» **WHAT YOU SHOULD DO**
In the records below, which lines include "will"? Copy them.

PROVIDED DATA Start Marker

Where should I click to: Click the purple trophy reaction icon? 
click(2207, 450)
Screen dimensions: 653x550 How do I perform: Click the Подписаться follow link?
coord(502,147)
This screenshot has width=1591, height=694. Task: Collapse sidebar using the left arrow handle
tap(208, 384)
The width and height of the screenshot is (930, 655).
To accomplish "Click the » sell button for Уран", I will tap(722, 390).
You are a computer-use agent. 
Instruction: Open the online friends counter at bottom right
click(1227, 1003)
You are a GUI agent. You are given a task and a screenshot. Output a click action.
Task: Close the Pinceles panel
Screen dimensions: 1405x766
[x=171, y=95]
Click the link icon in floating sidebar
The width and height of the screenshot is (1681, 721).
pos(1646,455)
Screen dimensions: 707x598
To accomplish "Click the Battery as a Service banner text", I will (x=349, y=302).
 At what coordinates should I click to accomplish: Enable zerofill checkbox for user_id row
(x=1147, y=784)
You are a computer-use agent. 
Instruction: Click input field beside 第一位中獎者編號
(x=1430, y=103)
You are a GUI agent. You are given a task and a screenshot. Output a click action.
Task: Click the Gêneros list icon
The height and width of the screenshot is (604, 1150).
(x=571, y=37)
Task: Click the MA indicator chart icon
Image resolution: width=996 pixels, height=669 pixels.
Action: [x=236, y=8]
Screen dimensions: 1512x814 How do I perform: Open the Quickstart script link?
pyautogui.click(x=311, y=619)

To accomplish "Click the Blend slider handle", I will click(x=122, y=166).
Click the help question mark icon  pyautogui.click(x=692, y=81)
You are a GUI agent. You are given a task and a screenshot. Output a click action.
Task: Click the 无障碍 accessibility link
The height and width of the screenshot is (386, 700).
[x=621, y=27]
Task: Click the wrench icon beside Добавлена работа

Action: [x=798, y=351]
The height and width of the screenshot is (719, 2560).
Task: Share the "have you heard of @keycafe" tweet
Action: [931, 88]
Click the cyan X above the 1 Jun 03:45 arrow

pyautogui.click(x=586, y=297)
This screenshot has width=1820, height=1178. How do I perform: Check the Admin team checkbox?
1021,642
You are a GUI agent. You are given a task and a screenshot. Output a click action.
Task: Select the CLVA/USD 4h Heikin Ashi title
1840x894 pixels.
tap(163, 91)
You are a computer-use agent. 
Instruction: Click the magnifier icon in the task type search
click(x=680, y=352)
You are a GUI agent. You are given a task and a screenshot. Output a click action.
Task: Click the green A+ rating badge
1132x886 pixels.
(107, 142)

PROVIDED DATA End Marker

» **TASK RESPONSE**
To accomplish "Click the » sell button for Уран", I will tap(722, 390).
To accomplish "Click the Battery as a Service banner text", I will (x=349, y=302).
To accomplish "Click the Blend slider handle", I will click(x=122, y=166).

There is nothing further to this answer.